Alimentos de veranoGetty/ T. Balaguer

Pepino, sandía o yogur: los 12 alimentos recomendados para afrontar una ola de calor

Las olas de calor vuelven a poner el foco en la importancia de adoptar hábitos que ayuden a proteger la salud durante el verano. Además de evitar la exposición al sol en las horas centrales del día, una correcta hidratación y una alimentación adecuada son dos de las principales herramientas para prevenir los efectos de las altas temperaturas.

Eva García Carpintero, directora del Grado en Enfermería de UNIE Universidad, recuerda que el organismo necesita adaptarse al calor y que pequeños cambios en la rutina diaria pueden marcar la diferencia.

«Cuando llega el calor, nuestro cuerpo nos pide adaptarnos. No solo necesitamos protegernos del sol o buscar lugares frescos, sino prestar atención a dos aspectos clave para nuestra salud: la hidratación y la alimentación. El agua es un elemento esencial para que nuestro organismo funcione correctamente y tiene un papel fundamental en la regulación de la temperatura corporal. Durante los días de calor intenso perdemos más líquidos a través del sudor, por lo que es importante reponerlos de forma constante y no esperar a que aparezca la sensación de sed».

Alimentación que hidrata

Aunque el agua sigue siendo la principal fuente de hidratación, la alimentación desempeña un papel importante.
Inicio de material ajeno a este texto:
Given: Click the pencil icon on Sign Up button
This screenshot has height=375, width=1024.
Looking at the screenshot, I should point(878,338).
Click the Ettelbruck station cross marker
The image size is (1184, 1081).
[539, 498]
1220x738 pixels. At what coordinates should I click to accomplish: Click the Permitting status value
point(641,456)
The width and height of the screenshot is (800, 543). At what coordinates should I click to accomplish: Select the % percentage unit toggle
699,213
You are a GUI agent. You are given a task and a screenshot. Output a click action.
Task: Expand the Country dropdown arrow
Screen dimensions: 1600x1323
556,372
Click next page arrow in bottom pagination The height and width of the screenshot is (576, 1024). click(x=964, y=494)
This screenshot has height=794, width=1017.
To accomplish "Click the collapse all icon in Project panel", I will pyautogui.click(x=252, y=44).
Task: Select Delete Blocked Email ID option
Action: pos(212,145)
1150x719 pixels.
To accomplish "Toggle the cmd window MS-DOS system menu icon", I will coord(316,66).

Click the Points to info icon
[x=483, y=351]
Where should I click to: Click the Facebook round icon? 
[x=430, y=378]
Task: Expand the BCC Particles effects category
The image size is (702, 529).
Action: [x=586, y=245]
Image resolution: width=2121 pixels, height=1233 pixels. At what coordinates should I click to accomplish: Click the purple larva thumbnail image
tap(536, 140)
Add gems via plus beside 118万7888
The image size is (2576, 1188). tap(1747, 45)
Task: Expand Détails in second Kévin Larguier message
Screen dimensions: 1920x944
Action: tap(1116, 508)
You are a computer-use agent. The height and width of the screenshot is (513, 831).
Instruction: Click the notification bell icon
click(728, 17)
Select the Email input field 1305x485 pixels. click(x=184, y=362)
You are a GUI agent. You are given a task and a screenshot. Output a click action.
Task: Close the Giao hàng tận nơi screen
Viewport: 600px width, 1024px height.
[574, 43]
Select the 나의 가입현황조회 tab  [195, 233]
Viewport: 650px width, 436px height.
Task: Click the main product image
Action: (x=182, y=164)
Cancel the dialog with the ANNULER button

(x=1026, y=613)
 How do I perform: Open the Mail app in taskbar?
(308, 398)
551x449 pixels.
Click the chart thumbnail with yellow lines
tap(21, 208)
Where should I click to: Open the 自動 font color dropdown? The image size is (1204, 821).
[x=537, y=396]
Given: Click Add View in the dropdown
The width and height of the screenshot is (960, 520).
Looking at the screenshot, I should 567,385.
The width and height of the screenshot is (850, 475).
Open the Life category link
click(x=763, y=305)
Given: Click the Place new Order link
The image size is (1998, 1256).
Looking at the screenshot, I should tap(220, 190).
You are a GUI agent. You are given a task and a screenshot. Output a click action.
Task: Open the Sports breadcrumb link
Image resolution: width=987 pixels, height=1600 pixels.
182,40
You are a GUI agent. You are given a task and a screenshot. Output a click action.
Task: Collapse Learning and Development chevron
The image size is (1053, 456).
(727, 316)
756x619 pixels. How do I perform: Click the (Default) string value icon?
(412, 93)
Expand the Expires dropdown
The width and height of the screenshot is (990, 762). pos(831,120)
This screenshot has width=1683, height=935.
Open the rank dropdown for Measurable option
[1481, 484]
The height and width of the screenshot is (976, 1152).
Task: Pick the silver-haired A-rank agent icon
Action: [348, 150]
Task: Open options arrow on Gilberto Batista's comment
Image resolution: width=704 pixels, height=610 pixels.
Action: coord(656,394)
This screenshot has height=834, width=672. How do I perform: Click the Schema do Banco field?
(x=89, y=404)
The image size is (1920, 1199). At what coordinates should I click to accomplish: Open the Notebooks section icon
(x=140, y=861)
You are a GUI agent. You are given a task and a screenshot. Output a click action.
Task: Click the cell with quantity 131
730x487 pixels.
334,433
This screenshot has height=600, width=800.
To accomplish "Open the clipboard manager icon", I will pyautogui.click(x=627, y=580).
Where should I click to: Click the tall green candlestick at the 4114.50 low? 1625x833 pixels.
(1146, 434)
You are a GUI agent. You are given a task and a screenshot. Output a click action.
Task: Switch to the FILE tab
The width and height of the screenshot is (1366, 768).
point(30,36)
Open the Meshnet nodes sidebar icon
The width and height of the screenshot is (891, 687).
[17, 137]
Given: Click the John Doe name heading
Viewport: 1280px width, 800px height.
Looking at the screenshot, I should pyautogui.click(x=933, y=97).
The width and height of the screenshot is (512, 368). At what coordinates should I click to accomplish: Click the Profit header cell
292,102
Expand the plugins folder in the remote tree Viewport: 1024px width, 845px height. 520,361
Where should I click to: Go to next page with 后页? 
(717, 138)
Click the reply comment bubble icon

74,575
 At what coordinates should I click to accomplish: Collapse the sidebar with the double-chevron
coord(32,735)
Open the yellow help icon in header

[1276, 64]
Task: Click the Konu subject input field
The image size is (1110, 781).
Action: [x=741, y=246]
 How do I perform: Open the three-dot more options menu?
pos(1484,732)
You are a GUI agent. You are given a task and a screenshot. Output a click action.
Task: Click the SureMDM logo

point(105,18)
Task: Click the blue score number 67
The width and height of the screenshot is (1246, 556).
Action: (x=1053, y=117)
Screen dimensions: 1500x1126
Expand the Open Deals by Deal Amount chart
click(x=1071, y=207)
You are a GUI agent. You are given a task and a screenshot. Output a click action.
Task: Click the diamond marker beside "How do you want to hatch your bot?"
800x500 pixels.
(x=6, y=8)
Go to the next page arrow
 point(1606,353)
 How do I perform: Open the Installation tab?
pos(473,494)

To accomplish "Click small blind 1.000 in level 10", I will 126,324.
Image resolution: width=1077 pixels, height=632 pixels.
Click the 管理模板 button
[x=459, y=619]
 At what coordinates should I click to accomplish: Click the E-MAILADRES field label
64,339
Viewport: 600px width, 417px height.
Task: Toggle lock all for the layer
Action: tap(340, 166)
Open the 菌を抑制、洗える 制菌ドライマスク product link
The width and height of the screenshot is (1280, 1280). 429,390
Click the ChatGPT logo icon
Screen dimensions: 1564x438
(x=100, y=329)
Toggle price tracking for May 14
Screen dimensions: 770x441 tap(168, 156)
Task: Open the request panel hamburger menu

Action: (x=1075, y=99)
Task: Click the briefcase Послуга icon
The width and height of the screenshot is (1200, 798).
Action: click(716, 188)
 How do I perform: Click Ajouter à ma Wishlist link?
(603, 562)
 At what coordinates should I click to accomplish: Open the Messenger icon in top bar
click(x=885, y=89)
Frutas y verduras con un elevado contenido en agua contribuyen a mantener el equilibrio hídrico del organismo y ayudan a reponer parte de los minerales que se pierden con el sudor. «Muchas veces pensamos que hidratarnos significa únicamente beber agua, pero la alimentación también cuenta. De hecho, alrededor del 20 % del agua que incorporamos al organismo procede de los alimentos, especialmente de frutas y verduras. Además de aportar agua, estos alimentos proporcionan minerales y nutrientes que ayudan al organismo a recuperar parte de lo que pierde con la sudoración», afirma Eva García Carpintero.

Alimentos con alto contenido de agua

Entre los alimentos con mayor contenido en agua destacan los pepinillos y el pepino (96 %), la lechuga iceberg (96 %), el tomate (95 %) y el apio (95 %). Además de favorecer la hidratación, aportan vitaminas, minerales y antioxidantes beneficiosos para el organismo.

También figuran entre los alimentos más hidratantes los pimientos (92-94 %), ricos en vitamina C; y los hongos o champiñones (88-92 %), que contienen potasio, vitamina D y compuestos antioxidantes.

Las sopas frías son otra buena fuente de líquidos, siempre que se elijan versiones bajas en sal o caseras.

Entre las frutas, la sandía (91 %) ocupa un lugar destacado por su elevado contenido en agua y su aporte de vitaminas A y C. También contribuyen a la hidratación las manzanas (84-85 %) y las uvas (78-80 %), además de proporcionar fibra, potasio y vitamina C.

El yogur natural (81-87 %) completa la lista gracias a su contenido en agua y nutrientes como calcio, vitamina D y proteínas, mientras que las zanahorias (88-89 %) aportan hidratación junto con vitamina A, fundamental para la salud ocular.

No esperar a tener sed

Uno de los errores más frecuentes es beber agua solo cuando aparece la sensación de sed. Sin embargo, este mecanismo no siempre es un indicador precoz de deshidratación, especialmente en las personas mayores, cuya percepción de la sed puede estar disminuida.

Los especialistas recomiendan mantener una ingesta regular de líquidos a lo largo del día, incluso aunque no exista sensación de necesidad. La directora del Grado en Enfermería de UNIE Universidad explica: «Es importante no confiar únicamente en la sed como señal de alarma. La sed aparece cuando el cuerpo ya ha comenzado a necesitar líquidos y, en algunas personas, como los mayores, esta sensación puede estar disminuida. Por eso es fundamental mantener una hidratación regular a lo largo del día». La deshidratación no solo provoca cansancio. También puede afectar al rendimiento físico, disminuir la capacidad de concentración e influir en el funcionamiento cognitivo.